EXERCISE REQUIREMENTS:
A. Using the footballer biography below, answer each item on its own line:
(i) On what date did Alí move to the CA Osasuna academy?
(ii) How many goals did he score in the 2016–17 season?
(iii) Which player did he replace when he debuted for Ponte Preta's first team?
B. The footballer biography below names the clubs that targeted Alí while he was at Lleida. List them all.

Luis Alberto Alí Vega (born 17 April 1994) is a Bolivian footballer who plays as a forward for Independiente Petrolero.

Club career
Born in La Paz, Alí represented Argentinian club Club Atlético Huracán, La Paz F.C., Spanish club UE Lleida as a youth, before switching to the academy of CA Osasuna on 5 July 2010. While at Lleida, he was a target of Real Madrid, Chelsea, Tottenham Hotspur and FC Barcelona. He scored his first goal for the reserves in a 2–1 defeat against Racing de Santander B. In 2013, he was loaned out to Erri-Berri.

In 2014, Alí signed for Bolivian club Club Bolívar and was loaned off to Club Deportivo San José after being found surplus; scoring a career best of 14 goals in the 2016–17 season.

Alí moved abroad and signed for Brazilian club Ponte Preta on 10 July 2017. On 20 August 2017, he made his first team debut in a 2–1 home win against Botafogo, replacing Lucca in the 77th minute.

Alí re-joined Club Bolívar for the 2019 season. A month after arriving at Bolívar, Alí torn his posterior cruciate ligament and the radial meniscus of his left knee. He returned to play six and a half months later, before shortly after suffering a fibula fracture. His contract with Bolívar was due to expire in December 2019, but was extended while he completed recovery, until March. After a horrible season due to the two injuries he suffered, with operations included, Alí left the club at the end of the year when his contract expired, after the club chose not to renew it.

PROVIDED MATERIAL:
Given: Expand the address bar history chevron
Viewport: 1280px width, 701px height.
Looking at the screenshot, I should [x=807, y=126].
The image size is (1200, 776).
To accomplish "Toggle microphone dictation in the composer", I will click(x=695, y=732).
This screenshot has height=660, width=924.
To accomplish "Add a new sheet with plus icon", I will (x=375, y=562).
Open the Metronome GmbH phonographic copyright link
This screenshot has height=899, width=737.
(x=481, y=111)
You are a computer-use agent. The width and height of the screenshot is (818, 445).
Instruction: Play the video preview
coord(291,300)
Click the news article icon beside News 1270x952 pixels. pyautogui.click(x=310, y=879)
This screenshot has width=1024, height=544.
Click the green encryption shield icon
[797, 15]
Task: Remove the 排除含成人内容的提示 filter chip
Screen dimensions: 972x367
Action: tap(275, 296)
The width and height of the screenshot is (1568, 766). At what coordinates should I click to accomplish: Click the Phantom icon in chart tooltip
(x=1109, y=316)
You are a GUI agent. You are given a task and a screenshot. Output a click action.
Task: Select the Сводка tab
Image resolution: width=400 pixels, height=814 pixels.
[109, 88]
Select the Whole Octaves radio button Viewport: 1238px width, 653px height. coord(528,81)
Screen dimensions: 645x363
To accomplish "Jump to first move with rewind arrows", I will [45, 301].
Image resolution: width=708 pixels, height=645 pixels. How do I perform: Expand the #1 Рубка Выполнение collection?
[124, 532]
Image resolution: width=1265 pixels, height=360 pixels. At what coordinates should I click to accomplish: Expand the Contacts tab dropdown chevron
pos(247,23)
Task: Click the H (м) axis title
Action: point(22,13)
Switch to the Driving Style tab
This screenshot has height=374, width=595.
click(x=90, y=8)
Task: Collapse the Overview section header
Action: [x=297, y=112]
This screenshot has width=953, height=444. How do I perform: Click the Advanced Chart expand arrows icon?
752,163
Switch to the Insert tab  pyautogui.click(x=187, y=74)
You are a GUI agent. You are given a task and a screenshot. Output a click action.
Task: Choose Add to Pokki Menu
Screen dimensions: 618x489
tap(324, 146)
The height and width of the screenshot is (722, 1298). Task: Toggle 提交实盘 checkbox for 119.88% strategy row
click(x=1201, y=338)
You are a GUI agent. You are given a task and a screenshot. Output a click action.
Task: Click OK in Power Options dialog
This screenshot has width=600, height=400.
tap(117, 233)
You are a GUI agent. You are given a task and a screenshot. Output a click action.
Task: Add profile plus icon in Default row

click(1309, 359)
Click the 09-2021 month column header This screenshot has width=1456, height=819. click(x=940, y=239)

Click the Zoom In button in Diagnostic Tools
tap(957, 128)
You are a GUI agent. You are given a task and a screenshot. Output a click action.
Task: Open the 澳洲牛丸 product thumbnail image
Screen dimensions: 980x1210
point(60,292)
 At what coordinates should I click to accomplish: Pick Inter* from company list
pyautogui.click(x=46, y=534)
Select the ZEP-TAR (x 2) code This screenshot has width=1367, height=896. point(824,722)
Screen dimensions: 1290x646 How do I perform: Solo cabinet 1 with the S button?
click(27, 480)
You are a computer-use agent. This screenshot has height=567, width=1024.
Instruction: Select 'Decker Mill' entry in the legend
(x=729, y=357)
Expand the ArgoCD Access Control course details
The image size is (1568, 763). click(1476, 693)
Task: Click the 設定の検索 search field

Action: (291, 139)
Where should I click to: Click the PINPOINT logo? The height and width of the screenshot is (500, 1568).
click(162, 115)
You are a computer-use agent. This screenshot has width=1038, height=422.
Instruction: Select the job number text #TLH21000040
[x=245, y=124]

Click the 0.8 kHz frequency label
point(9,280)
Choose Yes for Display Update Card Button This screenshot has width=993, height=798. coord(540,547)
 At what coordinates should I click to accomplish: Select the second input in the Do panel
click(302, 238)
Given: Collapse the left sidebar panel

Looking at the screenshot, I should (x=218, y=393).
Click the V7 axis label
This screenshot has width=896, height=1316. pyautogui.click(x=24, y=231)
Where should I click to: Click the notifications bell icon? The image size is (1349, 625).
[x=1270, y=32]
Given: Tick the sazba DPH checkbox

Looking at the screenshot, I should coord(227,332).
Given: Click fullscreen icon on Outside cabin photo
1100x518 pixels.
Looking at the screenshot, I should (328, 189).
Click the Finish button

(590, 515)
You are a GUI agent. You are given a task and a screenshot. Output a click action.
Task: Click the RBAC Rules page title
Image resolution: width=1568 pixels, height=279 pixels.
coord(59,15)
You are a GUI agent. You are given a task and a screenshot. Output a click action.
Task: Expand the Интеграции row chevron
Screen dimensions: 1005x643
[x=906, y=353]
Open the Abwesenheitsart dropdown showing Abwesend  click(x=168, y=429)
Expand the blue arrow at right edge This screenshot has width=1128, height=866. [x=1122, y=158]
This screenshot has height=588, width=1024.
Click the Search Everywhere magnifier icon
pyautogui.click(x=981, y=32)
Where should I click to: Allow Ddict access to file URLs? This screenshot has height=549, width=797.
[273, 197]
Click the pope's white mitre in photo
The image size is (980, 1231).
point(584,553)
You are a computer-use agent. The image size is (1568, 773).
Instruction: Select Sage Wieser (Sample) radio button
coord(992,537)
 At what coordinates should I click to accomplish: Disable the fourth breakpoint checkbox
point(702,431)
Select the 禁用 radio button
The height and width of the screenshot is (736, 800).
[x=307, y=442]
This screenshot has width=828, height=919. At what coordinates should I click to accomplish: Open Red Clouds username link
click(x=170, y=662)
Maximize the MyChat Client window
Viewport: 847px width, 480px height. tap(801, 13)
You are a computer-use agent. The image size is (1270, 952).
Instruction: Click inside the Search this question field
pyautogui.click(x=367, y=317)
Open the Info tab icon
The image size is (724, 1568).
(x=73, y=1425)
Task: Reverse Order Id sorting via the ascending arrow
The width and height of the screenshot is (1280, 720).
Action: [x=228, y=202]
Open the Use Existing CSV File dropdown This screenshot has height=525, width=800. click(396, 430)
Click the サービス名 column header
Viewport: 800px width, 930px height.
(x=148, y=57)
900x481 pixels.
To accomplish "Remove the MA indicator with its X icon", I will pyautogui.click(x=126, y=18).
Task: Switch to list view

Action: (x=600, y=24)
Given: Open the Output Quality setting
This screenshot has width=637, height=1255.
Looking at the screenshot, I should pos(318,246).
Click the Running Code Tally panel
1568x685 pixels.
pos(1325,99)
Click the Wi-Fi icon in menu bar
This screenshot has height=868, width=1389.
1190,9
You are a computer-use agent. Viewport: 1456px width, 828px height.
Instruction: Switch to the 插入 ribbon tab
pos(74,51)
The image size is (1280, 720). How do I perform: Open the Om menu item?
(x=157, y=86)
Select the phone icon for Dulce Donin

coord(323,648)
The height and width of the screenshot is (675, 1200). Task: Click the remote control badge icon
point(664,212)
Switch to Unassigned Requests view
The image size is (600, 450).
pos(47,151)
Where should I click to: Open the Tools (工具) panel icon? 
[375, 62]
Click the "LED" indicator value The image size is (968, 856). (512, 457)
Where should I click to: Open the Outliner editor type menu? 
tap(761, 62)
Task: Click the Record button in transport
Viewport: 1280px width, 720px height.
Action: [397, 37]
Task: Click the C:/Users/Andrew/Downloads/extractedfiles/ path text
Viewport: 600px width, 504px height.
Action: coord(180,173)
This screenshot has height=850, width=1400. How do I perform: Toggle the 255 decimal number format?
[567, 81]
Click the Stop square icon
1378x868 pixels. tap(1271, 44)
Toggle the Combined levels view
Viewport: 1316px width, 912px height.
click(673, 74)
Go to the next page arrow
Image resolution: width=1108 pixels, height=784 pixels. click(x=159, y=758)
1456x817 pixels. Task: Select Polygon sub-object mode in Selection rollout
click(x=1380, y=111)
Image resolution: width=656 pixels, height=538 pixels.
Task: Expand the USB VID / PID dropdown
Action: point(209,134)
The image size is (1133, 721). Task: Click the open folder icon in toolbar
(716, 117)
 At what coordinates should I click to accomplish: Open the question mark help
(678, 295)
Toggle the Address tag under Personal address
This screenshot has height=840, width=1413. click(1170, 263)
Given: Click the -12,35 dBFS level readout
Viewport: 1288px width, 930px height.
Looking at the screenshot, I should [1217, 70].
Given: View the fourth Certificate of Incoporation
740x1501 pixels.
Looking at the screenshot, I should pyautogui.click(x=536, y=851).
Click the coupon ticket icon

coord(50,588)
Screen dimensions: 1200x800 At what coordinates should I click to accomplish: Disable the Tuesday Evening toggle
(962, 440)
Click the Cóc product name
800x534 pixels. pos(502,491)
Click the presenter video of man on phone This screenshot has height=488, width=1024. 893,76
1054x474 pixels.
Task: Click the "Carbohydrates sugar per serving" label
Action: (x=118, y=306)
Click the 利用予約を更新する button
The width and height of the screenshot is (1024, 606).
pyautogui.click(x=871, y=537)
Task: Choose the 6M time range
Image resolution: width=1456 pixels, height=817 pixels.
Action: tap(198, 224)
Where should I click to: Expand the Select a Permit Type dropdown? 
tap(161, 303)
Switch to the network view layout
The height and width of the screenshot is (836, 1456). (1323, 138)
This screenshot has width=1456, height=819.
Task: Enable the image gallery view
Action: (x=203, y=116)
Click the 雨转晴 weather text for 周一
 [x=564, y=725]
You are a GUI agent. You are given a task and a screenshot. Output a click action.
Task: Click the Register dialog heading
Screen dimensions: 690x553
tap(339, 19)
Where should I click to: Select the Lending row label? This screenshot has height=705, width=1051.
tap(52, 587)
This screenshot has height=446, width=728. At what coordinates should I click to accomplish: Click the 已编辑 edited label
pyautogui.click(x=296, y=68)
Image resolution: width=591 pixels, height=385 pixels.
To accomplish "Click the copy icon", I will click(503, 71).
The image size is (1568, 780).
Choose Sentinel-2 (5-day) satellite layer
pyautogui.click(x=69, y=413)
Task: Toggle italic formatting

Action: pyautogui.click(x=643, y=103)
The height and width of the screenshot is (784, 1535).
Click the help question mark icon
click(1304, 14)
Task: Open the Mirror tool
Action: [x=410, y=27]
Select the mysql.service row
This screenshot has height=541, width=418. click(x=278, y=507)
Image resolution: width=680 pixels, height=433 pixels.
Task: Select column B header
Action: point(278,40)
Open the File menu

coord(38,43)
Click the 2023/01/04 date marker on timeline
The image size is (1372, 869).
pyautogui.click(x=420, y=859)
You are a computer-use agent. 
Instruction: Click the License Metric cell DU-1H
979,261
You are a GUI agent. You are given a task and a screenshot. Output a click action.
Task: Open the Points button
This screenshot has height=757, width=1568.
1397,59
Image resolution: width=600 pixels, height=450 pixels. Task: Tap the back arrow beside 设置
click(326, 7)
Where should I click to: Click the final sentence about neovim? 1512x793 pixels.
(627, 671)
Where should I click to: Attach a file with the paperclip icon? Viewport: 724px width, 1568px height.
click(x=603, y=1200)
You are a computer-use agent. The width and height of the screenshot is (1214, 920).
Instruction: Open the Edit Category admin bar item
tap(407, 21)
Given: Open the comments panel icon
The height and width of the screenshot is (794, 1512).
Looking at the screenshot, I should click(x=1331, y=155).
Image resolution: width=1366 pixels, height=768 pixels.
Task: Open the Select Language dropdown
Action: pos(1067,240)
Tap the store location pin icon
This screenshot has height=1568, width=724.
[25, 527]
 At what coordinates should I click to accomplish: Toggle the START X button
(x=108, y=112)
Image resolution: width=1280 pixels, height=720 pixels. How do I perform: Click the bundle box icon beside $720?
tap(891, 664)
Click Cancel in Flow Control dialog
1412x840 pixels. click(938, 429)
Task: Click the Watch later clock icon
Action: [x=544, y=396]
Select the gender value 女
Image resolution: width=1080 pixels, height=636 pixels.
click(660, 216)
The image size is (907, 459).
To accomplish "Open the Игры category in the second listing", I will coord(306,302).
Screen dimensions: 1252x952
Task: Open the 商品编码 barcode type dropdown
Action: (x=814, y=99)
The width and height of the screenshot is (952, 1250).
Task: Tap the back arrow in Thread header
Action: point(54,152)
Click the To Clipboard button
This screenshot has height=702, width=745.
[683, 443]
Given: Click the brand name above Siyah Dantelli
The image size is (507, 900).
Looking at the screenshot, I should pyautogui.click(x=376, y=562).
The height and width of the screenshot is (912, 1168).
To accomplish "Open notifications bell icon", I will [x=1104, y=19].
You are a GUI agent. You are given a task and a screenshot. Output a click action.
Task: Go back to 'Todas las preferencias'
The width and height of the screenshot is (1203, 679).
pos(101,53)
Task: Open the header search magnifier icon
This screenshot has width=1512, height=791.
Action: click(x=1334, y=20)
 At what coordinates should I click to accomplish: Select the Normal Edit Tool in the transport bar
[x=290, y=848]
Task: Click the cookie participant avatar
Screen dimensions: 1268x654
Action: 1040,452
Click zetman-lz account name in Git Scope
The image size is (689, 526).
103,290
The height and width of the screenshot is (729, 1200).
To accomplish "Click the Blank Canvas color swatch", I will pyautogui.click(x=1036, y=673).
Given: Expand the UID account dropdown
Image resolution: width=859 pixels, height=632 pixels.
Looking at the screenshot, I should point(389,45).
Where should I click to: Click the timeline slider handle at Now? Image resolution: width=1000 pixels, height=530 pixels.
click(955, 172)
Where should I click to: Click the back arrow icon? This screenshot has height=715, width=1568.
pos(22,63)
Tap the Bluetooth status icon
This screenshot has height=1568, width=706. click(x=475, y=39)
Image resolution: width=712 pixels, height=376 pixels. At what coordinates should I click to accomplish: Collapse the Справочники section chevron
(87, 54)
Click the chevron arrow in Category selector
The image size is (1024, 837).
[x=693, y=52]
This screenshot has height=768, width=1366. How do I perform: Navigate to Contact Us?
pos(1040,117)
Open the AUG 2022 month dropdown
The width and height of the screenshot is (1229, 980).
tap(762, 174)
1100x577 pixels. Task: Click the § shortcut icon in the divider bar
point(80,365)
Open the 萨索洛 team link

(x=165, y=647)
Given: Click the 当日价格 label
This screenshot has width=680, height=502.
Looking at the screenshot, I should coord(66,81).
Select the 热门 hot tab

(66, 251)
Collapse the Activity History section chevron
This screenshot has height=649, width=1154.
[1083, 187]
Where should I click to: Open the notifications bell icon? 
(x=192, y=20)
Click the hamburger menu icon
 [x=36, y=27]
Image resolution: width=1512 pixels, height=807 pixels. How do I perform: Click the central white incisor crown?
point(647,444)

ANSWERS FOR THIS EXERCISE:
A.
(i) 5 July 2010
(ii) 14
(iii) Lucca

B. Real Madrid, Chelsea, Tottenham Hotspur, FC Barcelona